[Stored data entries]
§ §
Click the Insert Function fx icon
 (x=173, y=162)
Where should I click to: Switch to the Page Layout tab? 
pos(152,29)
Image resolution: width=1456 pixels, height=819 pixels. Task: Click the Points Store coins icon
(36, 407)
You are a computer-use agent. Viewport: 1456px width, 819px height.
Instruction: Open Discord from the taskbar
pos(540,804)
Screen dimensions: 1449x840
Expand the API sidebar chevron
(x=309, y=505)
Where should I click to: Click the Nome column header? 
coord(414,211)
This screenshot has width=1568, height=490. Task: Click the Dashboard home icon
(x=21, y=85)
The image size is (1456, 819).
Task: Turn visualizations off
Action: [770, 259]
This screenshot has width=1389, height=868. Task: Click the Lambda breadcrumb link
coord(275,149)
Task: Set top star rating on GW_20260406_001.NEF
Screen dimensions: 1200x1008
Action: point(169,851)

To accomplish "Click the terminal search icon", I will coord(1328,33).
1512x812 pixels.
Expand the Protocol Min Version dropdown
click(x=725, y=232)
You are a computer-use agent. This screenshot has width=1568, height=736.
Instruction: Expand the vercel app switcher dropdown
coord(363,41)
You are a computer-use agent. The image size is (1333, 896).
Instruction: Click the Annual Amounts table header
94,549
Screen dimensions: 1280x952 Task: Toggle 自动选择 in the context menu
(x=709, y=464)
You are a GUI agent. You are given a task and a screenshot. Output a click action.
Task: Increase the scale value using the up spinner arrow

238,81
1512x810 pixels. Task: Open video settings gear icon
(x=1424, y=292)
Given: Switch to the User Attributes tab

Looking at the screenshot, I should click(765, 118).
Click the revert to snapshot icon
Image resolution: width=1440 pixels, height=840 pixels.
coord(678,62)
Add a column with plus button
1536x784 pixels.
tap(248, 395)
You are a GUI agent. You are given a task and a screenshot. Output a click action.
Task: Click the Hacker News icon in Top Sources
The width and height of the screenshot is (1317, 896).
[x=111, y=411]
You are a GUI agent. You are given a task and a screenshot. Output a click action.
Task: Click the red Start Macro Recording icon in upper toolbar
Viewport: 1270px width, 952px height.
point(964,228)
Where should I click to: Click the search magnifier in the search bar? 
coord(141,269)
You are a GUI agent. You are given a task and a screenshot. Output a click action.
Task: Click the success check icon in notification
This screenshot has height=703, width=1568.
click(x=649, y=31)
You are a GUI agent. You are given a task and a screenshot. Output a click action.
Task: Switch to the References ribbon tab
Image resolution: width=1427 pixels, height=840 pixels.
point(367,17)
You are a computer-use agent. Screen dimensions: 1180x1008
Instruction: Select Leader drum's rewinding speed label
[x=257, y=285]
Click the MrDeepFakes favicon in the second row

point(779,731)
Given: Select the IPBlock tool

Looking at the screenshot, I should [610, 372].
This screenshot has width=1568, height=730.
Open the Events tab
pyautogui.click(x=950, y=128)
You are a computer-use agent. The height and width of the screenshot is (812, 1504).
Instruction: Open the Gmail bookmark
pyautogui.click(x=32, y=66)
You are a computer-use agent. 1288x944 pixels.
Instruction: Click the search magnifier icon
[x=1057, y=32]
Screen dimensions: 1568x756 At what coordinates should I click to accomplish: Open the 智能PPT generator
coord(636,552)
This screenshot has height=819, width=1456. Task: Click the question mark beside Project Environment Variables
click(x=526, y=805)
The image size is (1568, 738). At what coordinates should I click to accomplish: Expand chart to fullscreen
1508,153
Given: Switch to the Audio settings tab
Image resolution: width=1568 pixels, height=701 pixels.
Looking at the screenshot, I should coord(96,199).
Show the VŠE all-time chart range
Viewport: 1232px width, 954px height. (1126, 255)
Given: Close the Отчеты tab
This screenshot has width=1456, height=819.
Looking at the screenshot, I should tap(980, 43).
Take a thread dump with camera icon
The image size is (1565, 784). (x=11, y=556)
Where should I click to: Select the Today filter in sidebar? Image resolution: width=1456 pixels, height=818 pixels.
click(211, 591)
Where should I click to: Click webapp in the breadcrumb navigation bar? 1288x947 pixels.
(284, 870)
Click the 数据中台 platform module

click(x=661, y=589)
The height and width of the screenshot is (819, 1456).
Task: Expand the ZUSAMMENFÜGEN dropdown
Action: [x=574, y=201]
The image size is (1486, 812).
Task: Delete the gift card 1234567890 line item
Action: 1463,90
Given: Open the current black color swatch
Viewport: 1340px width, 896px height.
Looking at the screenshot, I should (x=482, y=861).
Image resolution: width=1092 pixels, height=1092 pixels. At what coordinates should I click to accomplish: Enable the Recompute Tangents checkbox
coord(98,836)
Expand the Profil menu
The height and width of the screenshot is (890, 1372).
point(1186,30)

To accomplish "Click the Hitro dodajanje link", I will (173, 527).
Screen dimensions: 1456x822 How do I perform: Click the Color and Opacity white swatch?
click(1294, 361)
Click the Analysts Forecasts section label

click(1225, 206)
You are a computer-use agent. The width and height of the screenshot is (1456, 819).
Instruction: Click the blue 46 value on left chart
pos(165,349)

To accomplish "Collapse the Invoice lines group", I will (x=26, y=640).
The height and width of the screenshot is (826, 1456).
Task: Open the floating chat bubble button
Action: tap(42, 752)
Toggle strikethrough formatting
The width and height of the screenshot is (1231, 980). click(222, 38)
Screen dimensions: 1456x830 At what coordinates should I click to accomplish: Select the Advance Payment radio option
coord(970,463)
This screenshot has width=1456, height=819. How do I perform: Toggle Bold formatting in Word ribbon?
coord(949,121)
§ §
* **REQUIRED WORK**
An exact transcription of the entries is needed, complete to the final line.

* **YOUR SOLUTION**
Click the Insert Function fx icon
 (x=173, y=162)
Where should I click to: Switch to the Page Layout tab? 
pos(152,29)
Image resolution: width=1456 pixels, height=819 pixels. Task: Click the Points Store coins icon
(36, 407)
You are a computer-use agent. Viewport: 1456px width, 819px height.
Instruction: Open Discord from the taskbar
pos(540,804)
Screen dimensions: 1449x840
Expand the API sidebar chevron
(x=309, y=505)
Where should I click to: Click the Nome column header? 
coord(414,211)
This screenshot has width=1568, height=490. Task: Click the Dashboard home icon
(x=21, y=85)
The image size is (1456, 819).
Task: Turn visualizations off
Action: [770, 259]
This screenshot has width=1389, height=868. Task: Click the Lambda breadcrumb link
coord(275,149)
Task: Set top star rating on GW_20260406_001.NEF
Screen dimensions: 1200x1008
Action: point(169,851)

To accomplish "Click the terminal search icon", I will coord(1328,33).
1512x812 pixels.
Expand the Protocol Min Version dropdown
click(x=725, y=232)
You are a computer-use agent. This screenshot has width=1568, height=736.
Instruction: Expand the vercel app switcher dropdown
coord(363,41)
You are a computer-use agent. The image size is (1333, 896).
Instruction: Click the Annual Amounts table header
94,549
Screen dimensions: 1280x952 Task: Toggle 自动选择 in the context menu
(x=709, y=464)
You are a GUI agent. You are given a task and a screenshot. Output a click action.
Task: Increase the scale value using the up spinner arrow

238,81
1512x810 pixels. Task: Open video settings gear icon
(x=1424, y=292)
Given: Switch to the User Attributes tab

Looking at the screenshot, I should click(765, 118).
Click the revert to snapshot icon
Image resolution: width=1440 pixels, height=840 pixels.
coord(678,62)
Add a column with plus button
1536x784 pixels.
tap(248, 395)
You are a GUI agent. You are given a task and a screenshot. Output a click action.
Task: Click the Hacker News icon in Top Sources
The width and height of the screenshot is (1317, 896).
[x=111, y=411]
You are a GUI agent. You are given a task and a screenshot. Output a click action.
Task: Click the red Start Macro Recording icon in upper toolbar
Viewport: 1270px width, 952px height.
point(964,228)
Where should I click to: Click the search magnifier in the search bar? 
coord(141,269)
You are a GUI agent. You are given a task and a screenshot. Output a click action.
Task: Click the success check icon in notification
This screenshot has height=703, width=1568.
click(x=649, y=31)
You are a GUI agent. You are given a task and a screenshot. Output a click action.
Task: Switch to the References ribbon tab
Image resolution: width=1427 pixels, height=840 pixels.
point(367,17)
You are a computer-use agent. Screen dimensions: 1180x1008
Instruction: Select Leader drum's rewinding speed label
[x=257, y=285]
Click the MrDeepFakes favicon in the second row

point(779,731)
Given: Select the IPBlock tool

Looking at the screenshot, I should [610, 372].
This screenshot has width=1568, height=730.
Open the Events tab
pyautogui.click(x=950, y=128)
You are a computer-use agent. The height and width of the screenshot is (812, 1504).
Instruction: Open the Gmail bookmark
pyautogui.click(x=32, y=66)
You are a computer-use agent. 1288x944 pixels.
Instruction: Click the search magnifier icon
[x=1057, y=32]
Screen dimensions: 1568x756 At what coordinates should I click to accomplish: Open the 智能PPT generator
coord(636,552)
This screenshot has height=819, width=1456. Task: Click the question mark beside Project Environment Variables
click(x=526, y=805)
The image size is (1568, 738). At what coordinates should I click to accomplish: Expand chart to fullscreen
1508,153
Given: Switch to the Audio settings tab
Image resolution: width=1568 pixels, height=701 pixels.
Looking at the screenshot, I should coord(96,199).
Show the VŠE all-time chart range
Viewport: 1232px width, 954px height. (1126, 255)
Given: Close the Отчеты tab
This screenshot has width=1456, height=819.
Looking at the screenshot, I should tap(980, 43).
Take a thread dump with camera icon
The image size is (1565, 784). (x=11, y=556)
Where should I click to: Select the Today filter in sidebar? Image resolution: width=1456 pixels, height=818 pixels.
click(211, 591)
Where should I click to: Click webapp in the breadcrumb navigation bar? 1288x947 pixels.
(284, 870)
Click the 数据中台 platform module

click(x=661, y=589)
The height and width of the screenshot is (819, 1456).
Task: Expand the ZUSAMMENFÜGEN dropdown
Action: [x=574, y=201]
The image size is (1486, 812).
Task: Delete the gift card 1234567890 line item
Action: 1463,90
Given: Open the current black color swatch
Viewport: 1340px width, 896px height.
Looking at the screenshot, I should (x=482, y=861).
Image resolution: width=1092 pixels, height=1092 pixels. At what coordinates should I click to accomplish: Enable the Recompute Tangents checkbox
coord(98,836)
Expand the Profil menu
The height and width of the screenshot is (890, 1372).
point(1186,30)

To accomplish "Click the Hitro dodajanje link", I will (173, 527).
Screen dimensions: 1456x822 How do I perform: Click the Color and Opacity white swatch?
click(1294, 361)
Click the Analysts Forecasts section label

click(1225, 206)
You are a computer-use agent. The width and height of the screenshot is (1456, 819).
Instruction: Click the blue 46 value on left chart
pos(165,349)

To accomplish "Collapse the Invoice lines group", I will (x=26, y=640).
The height and width of the screenshot is (826, 1456).
Task: Open the floating chat bubble button
Action: tap(42, 752)
Toggle strikethrough formatting
The width and height of the screenshot is (1231, 980). click(222, 38)
Screen dimensions: 1456x830 At what coordinates should I click to accomplish: Select the Advance Payment radio option
coord(970,463)
This screenshot has width=1456, height=819. How do I perform: Toggle Bold formatting in Word ribbon?
coord(949,121)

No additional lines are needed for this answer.